Mascoma Starts Up Cellulosic Ethanol Demo Plant

The Boston-based startup is making test quantities of cellulosic ethanol from wood chips at a plant in Rome, N.Y. It hopes to raise money for a $250 million to $300 million, 40 million gallon-per-year commercial scale plant in Michigan.

Mascoma Corp. has started producing cellulosic ethanol from wood chips at a demonstration-scale plant in Rome, N.Y., the company announced Wednesday.

The Boston-based startup said the plant is expected to produce 200,000 gallons this year. The plant has opened a year behind its initial schedule after the site was switched from Rochester, N.Y. to Rome, and the company has downscaled its previous goal of producing 500,000 gallons at the facility..

Mascoma also continues to seek funding for a $250 million to $300 million, 40 million gallon-per-year plant in Michigan, despite the poor fundraising climate, spokeswoman Kate Casolaro said Wednesday.
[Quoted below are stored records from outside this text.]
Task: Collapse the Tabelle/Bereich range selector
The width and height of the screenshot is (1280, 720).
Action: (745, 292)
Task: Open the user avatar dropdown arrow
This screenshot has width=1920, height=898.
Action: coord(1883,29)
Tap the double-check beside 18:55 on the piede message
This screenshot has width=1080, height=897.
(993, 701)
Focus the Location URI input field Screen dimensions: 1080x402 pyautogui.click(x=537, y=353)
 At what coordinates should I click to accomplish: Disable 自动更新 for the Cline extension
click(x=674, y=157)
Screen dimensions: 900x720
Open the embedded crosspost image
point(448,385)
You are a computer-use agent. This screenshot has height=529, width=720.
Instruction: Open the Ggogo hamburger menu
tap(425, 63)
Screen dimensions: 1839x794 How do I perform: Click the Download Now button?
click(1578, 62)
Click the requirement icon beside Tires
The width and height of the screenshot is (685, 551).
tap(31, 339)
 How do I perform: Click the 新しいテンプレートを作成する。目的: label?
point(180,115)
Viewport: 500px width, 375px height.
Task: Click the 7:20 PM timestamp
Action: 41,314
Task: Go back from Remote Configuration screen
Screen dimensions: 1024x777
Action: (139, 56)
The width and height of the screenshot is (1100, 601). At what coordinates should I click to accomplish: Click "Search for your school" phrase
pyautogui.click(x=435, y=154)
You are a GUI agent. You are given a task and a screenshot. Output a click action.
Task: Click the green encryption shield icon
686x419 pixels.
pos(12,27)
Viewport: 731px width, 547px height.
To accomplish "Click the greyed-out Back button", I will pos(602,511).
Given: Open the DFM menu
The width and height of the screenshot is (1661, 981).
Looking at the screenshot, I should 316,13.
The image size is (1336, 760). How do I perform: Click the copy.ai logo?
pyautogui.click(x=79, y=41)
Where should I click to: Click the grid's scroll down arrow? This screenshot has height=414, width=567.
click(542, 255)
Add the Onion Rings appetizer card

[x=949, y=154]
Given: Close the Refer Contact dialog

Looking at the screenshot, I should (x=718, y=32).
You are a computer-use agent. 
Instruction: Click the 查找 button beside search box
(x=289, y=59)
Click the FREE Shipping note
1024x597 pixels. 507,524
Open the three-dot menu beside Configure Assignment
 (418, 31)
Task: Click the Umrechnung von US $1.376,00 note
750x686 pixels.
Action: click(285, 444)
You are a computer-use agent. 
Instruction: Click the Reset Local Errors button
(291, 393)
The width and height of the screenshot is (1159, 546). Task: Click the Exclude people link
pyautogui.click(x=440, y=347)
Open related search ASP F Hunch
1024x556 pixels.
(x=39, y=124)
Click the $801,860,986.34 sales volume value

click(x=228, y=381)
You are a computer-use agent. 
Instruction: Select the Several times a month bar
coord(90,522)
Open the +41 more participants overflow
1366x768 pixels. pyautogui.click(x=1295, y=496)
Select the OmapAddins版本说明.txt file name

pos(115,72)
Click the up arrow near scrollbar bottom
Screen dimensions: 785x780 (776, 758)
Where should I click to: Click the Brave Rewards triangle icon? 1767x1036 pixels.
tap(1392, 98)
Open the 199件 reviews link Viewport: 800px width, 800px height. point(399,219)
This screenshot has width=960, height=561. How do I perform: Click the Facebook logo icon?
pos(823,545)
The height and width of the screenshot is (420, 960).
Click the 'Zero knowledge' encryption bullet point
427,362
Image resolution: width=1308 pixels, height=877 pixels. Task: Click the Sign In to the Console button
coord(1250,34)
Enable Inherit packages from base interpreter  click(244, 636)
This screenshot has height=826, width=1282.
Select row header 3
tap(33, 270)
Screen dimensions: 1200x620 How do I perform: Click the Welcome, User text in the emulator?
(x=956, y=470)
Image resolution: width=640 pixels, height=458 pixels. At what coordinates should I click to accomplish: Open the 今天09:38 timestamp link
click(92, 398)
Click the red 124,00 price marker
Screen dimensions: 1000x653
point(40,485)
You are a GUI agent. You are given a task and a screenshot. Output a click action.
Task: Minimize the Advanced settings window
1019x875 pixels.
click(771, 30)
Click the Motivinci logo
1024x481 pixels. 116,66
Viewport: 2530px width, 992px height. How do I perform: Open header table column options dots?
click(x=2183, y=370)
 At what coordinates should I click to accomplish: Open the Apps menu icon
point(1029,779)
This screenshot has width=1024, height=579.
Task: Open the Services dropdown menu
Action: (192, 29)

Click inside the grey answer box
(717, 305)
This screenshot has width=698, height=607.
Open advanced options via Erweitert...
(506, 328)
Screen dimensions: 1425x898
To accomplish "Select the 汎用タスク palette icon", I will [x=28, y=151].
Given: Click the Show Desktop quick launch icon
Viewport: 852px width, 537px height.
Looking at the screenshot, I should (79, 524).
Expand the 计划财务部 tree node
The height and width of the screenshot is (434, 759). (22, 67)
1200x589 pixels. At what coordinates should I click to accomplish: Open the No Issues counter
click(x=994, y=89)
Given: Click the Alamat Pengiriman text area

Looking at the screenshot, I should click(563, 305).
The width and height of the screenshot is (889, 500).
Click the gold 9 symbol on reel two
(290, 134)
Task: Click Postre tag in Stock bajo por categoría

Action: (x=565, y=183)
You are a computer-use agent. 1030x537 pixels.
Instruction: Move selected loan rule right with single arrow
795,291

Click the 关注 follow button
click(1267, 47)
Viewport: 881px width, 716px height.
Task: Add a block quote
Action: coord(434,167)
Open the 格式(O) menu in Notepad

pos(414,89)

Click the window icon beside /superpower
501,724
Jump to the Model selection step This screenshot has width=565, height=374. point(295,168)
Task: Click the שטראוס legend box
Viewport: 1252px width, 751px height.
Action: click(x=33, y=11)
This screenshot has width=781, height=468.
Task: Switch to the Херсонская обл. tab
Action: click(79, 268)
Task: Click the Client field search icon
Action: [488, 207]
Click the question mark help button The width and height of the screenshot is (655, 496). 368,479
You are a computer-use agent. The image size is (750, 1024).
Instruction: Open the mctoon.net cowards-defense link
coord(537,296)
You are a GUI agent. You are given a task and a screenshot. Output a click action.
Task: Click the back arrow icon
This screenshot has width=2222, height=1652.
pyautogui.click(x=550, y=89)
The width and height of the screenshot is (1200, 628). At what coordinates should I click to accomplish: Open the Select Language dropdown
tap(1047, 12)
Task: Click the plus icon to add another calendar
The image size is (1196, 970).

The company has secured $26 million from the Department of Energy and $23.5 million from the state of Michigan to build the plant in Michigan's Chippewa County, and has formed a company called Frontier Renewable Resources in partnership with timber and mining company JM Longyear to get it off the ground.

Frontier is "currently in fundraising mode" to secure the rest of the money needed to build the plant, and still hopes to break ground this year and open in late 2011 or early 2012, Casolaro said.

That would put Mascoma slightly behind schedule in the race for the country's first commercial-scale cellulosic ethanol plant (see Verenium Plans Cellulosic Ethanol Plant in Florida).

Broomfield, Colo.-based Range Fuels said in April it had raised $100 million to build a commercial scale plant in Georgia to make ethanol from wood waste, and said the plant's first phase of 20 million gallons per year would be complete this year.

Cambridge, Mass.-based Verenium (NSDQ: VRNM) said last month that it is aiming at 2011 to open a 36 million gallon-per-year plant expected to cost between $250 million and $300 million.

Coskata Inc. hoped to open a $100 million commercial-sized cellulosic ethanol plant by late 2010, though it has since said it might push back that timeline to 2011. The Warrenville, Ill.-based company and U.S. Sugar Corp. have said they plan to "explore" building a $400 million, 100 gallon-per-year plant in Florida.

And BlueFire Ethanol had hoped to start building a $130 million ethanol plant in Mecca, Calif. this year (see BlueFire Ethanol to Build $130M Plant in Mecca), but recently postponed those plans by six months, saying it had raised only about one-fifth of the plant's projected $100 million cost.

Cellulosic ethanol production hasn't grown as fast as the industry or the federal government had hoped it would. Investment firm ThinkEquity predicted in December that cellulosic ethanol companies will be able to supply only 28.5 million gallons by 2010, short of the federal government's 100 million gallon goal (see Consumers to Pick Up Tab for Off-Target Cellulosic Ethanol Industry).

Mascoma says its microbes can convert plant material like wood chips, tall grasses, corn stalks and sugar cane bagasse into sugar and thence into ethanol in one step, saving on expensive additives and enzymes used in other cellulose-to-ethanol processes.

It has raised about $100 million in equity investments and about $100 million in state and federal grants to date. That includes $61 million in a third round of funding in May, with General Motors and Marathon Oil in its roster of investors (see More Money for Mascoma).

But Mascoma's plans to take part in a University of Tennessee cellulosic ethanol project have faltered (see Mascoma to Play Smaller Role in Pilot Project).

Mascoma and the university originally planned to have a plant completed in 2009, producing up to five million gallons a year. But Mascoma withrew after the university reduced the scope of the project, Casolaro said. In July, Dupont Danisco took over as partner with the university on the project.

In November, Mascoma laid off five to 10 employees to save cash, CEO Bruce Jamerson said. The company now has 108 employees, Casolaro said.